Intonator intonate tone of text with the help of machine learning model trained using Support vector machines classification and Natural language processing methods. Using Flask library to wrap the model into a web app.

In linguistics, intonation is variation in spoken pitch when used, for distinguishing a range of functions such as indicating the attitudes, emotions and sentiment of the speaker, focusing on important elements and features of the message. With this definition, we strive to make an application determined to achieve the capability to intonate, hence, begins the development of Intonator.

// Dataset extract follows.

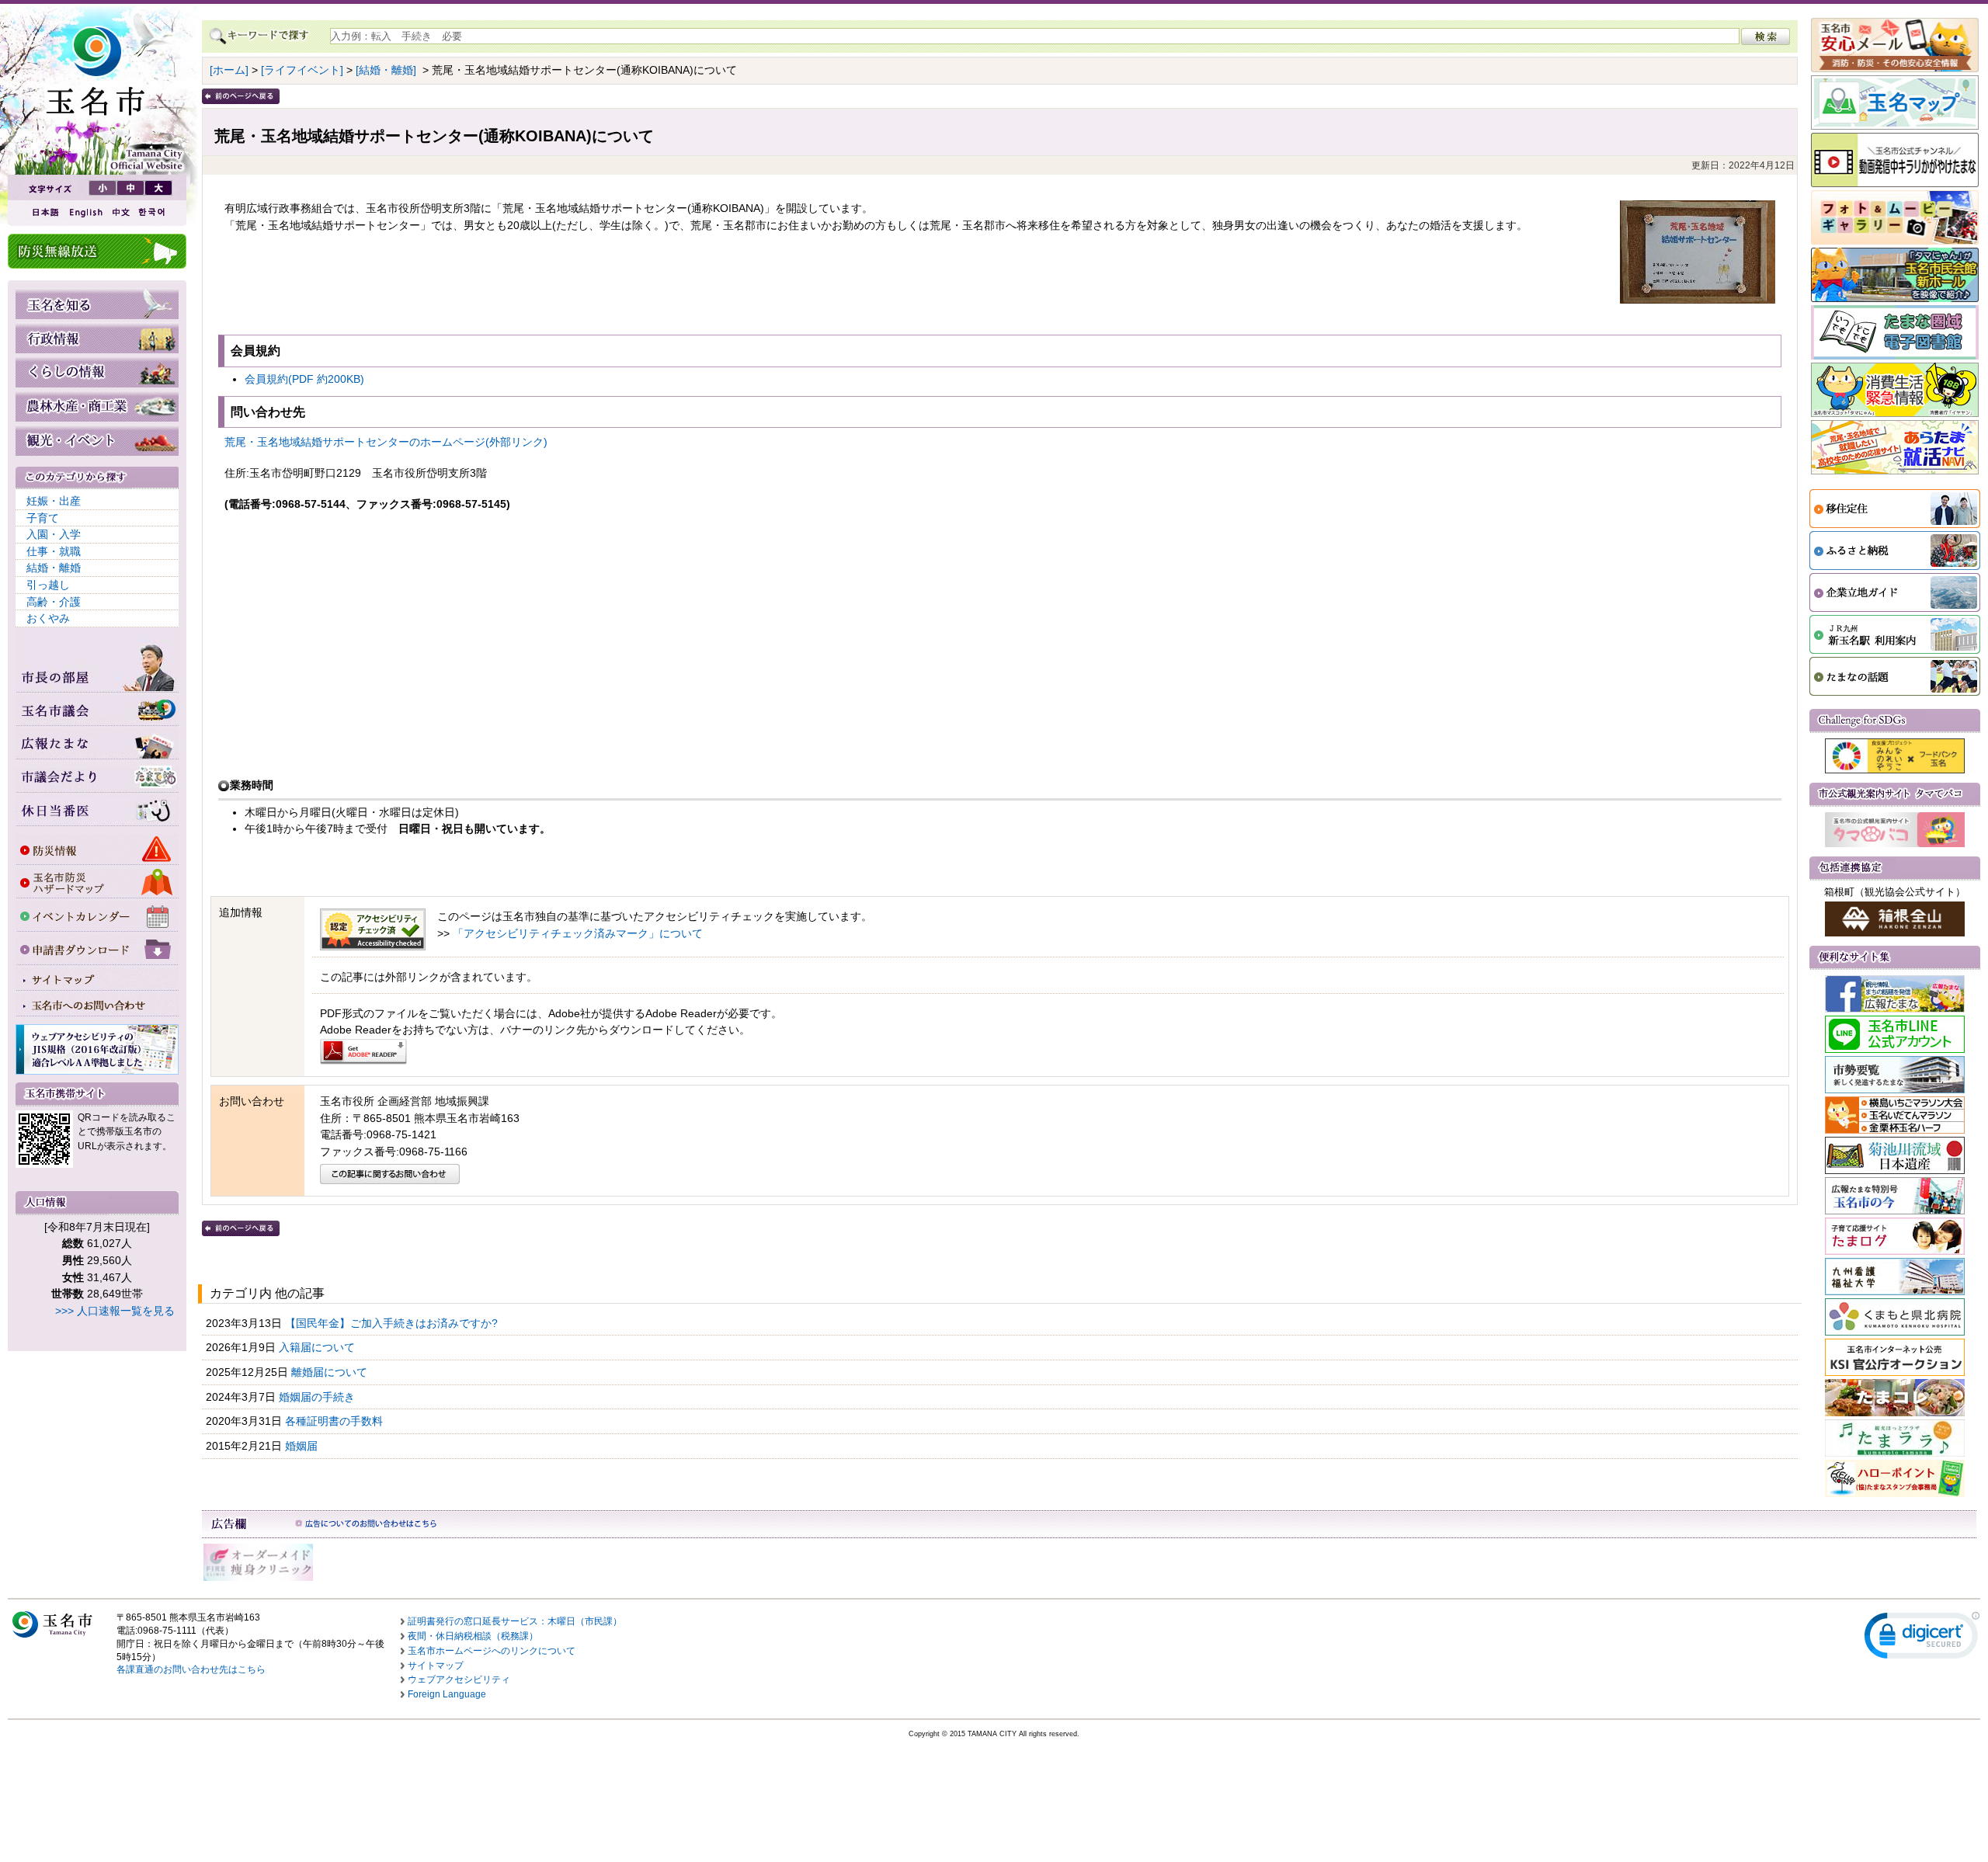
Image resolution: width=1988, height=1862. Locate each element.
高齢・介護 (53, 602)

The development process of Intonator are:

  1. Text data preprocessing,
  2. Machine learning model creation and
  3. Application deployment.

Natural Language Processing

Natural language processing (NLP) refers to the branch of computer science and more specifically, the branch of artificial intelligence or AI, concerned with giving computers the ability to understand text and spoken words in much the same way human beings can. Natural language processing applications are very wide used. Examples of products or services that utilizes NLP are autocorrect, language translator, social media monitoring system, and many more! Any product that involves human language(natural language) and computer, is going to need to Implement NLP at some point in the development stage.

Why NLP?

It might not seems like it but human languages are astoundingly complex and with a high degree of diversity especially to the computers. There are hundreds of languages and dialects, but within each language is a unique set of grammar and syntax rules, terms and slangs. NLP is important because it could help resolving the ambiguity in language and add useful numeric structure to the data for many downstream applications, such as speech recognition or text analytics. NLP combines computational linguistics rule-based modeling of human language with statistical, machine learning, and deep learning models. Together, these technologies enable computers to process human language in the form of text or voice data and to ‘understand’ its full meaning, complete with the speaker or writer’s intent and sentiment.

How do we implement NLP?

We are taking a full advantage of a library called Natural Language Toolkit, aka, NLTK. NLTK includes libraries for many of the NLP tasks, these are the libraries there were utilized in our program to their full potential.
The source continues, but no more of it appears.